Method	Memory	Stability	Complexity
RAFT	1x	Tends to be stable	Lower
PPO	4x	Requires tuning	Higher
GRPO	2x	Moderate	Moderate
DPO	1x	Tends to be stable	Lower

RAFT uses offline training (generate-verify-filter-train) rather than online RL updates.

Graduated Rewards

Binary rewards create sparse gradients:

reward = 1.0 if compiles else 0.0  # Bad: no gradient for "almost compiles"

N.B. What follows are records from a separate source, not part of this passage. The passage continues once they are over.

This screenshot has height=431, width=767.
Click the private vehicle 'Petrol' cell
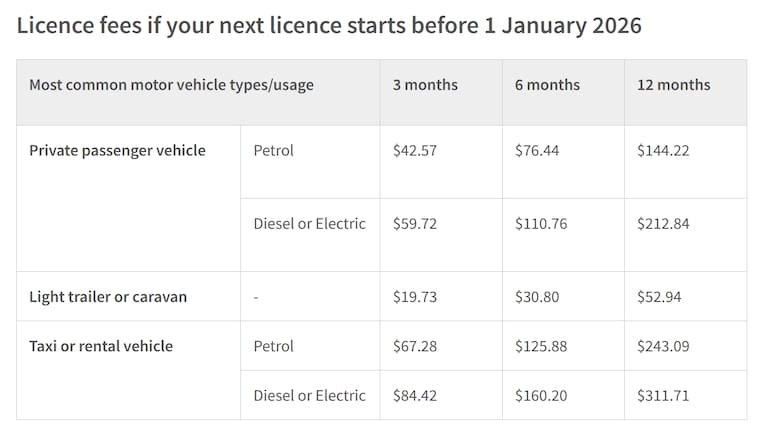273,151

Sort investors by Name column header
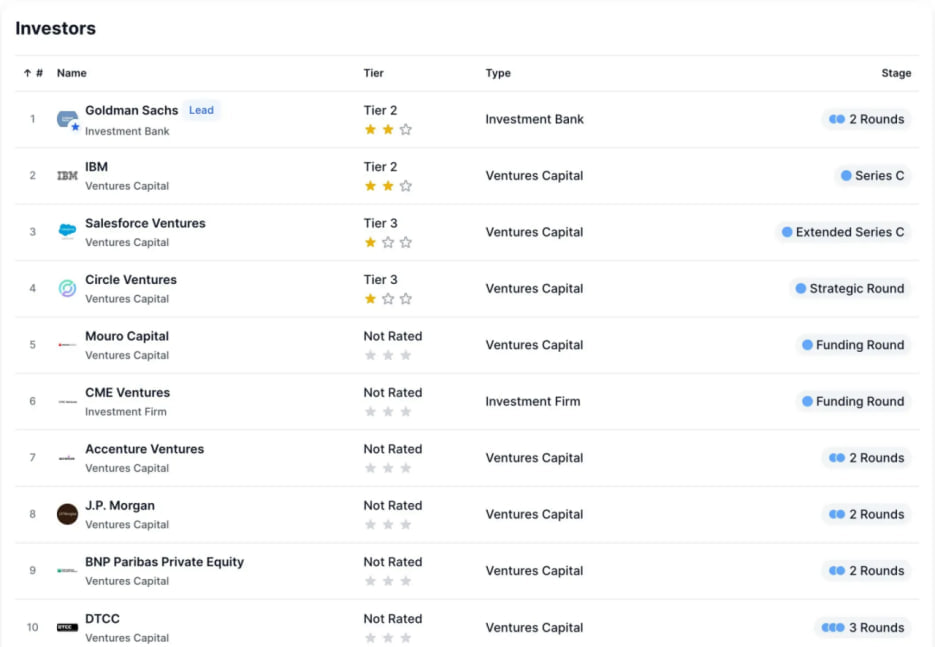(x=71, y=73)
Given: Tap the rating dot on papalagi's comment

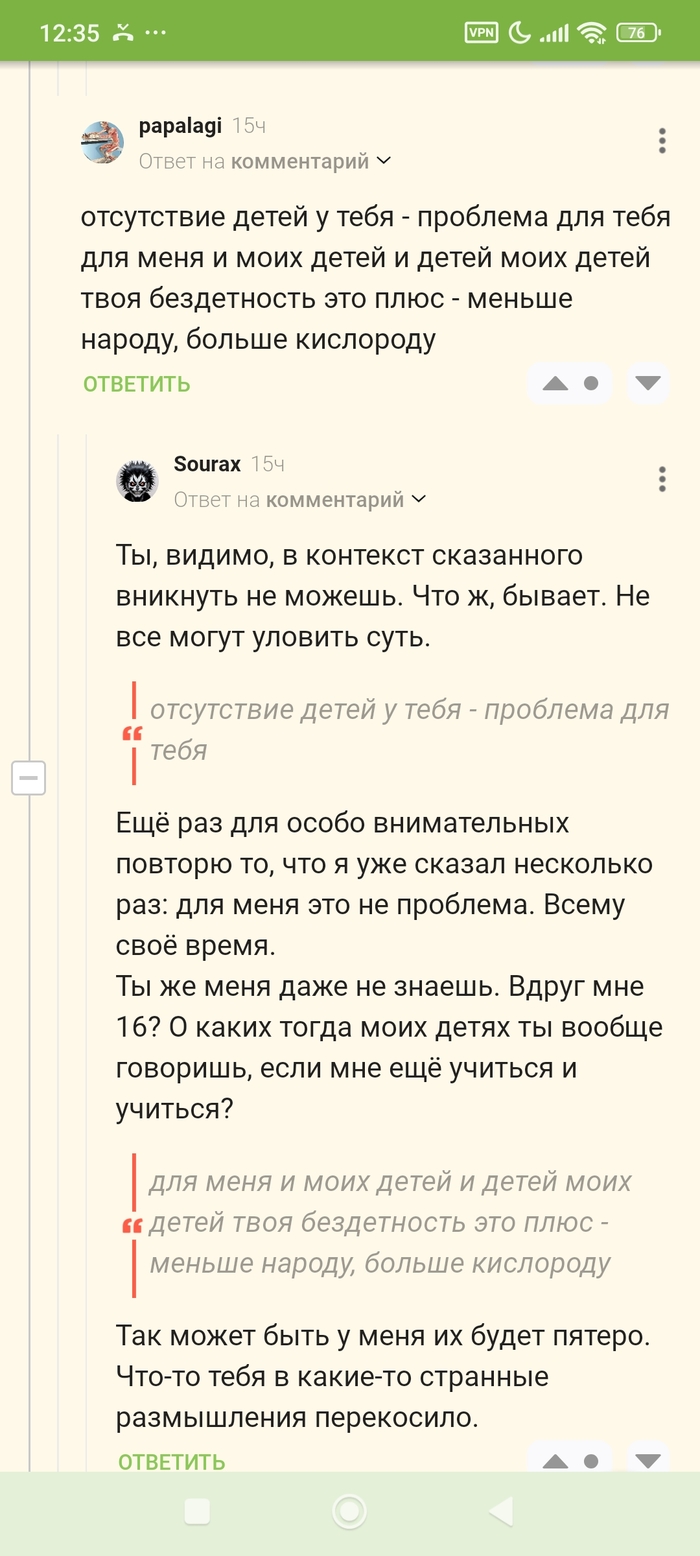Looking at the screenshot, I should (591, 384).
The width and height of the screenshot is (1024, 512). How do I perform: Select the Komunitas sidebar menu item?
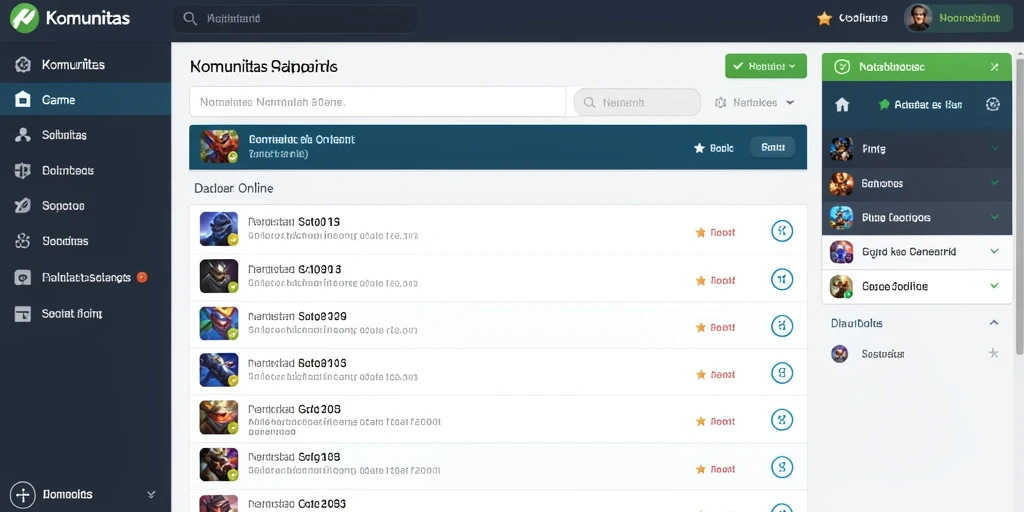click(x=85, y=65)
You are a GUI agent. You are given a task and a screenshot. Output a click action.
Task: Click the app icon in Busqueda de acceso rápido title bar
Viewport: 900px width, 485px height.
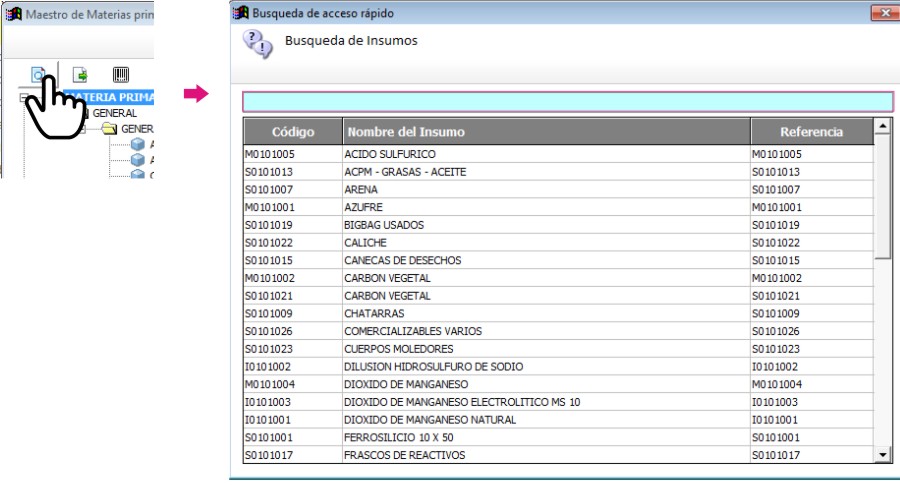(x=241, y=13)
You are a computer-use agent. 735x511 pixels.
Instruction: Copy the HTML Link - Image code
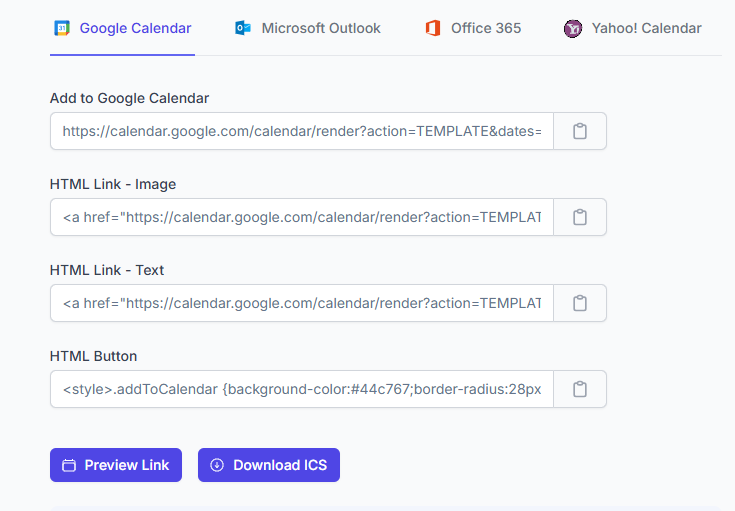(x=579, y=217)
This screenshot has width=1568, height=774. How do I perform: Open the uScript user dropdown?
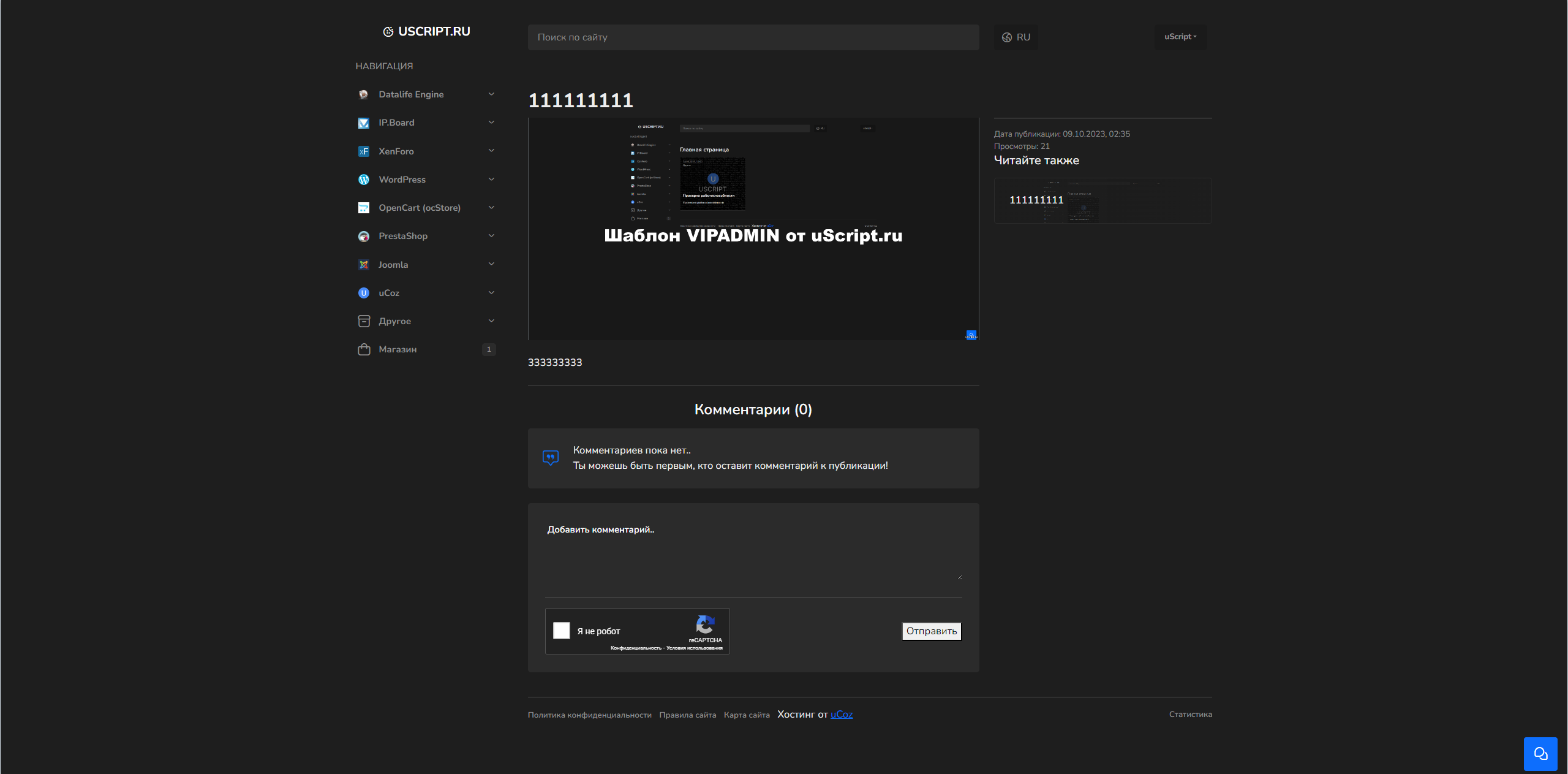coord(1180,37)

Graduated rewards provide denser signal:

if not compiles:
    reward = 0.0      # Syntax error
elif has_warnings:
    reward = 0.3      # Close
elif not runs:
    reward = 0.5      # Compiles but crashes
elif wrong_output:
    reward = 0.7      # Runs but incorrect
else:
    reward = 1.0      # Full reward

This helps training because:

Near-misses get partial credit
Model learns “direction” to improve
Faster convergence to working code

Curriculum Effects

RAFT exhibits natural curriculum learning:

Early Cycles	Late Cycles
Fix syntax errors	Optimize logic
Add missing includes	Handle edge cases
Fix type mismatches	Improve structure

The filter threshold creates implicit curriculum:

Cycle 1: Keep anything that compiles
Cycle 5: Keep only high-quality samples

Scaling Laws

Empirical observations:

More samples per prompt → Better filtering, higher peak
More prompts → More diversity, less overfitting
More cycles → Diminishing returns after 5-6
Higher threshold → Fewer samples, potentially better quality

Research Foundations

Key Papers

RAFT: Reward rAnked FineTuning (Dong et al., 2023)
- Original RAFT algorithm
- OpenReview
STaR: Self-Taught Reasoner (Zelikman et al., 2022)
- Related iterative self-improvement
- arXiv
DeepSeek-Coder-V2 (2024)
- Uses RLVR for code models
- Scaled to 236B parameters
Qwen2.5-Coder (2024)
- Code-focused model family
- Base for halo-forge experiments

Rejection sampling fine-tuning (RSO)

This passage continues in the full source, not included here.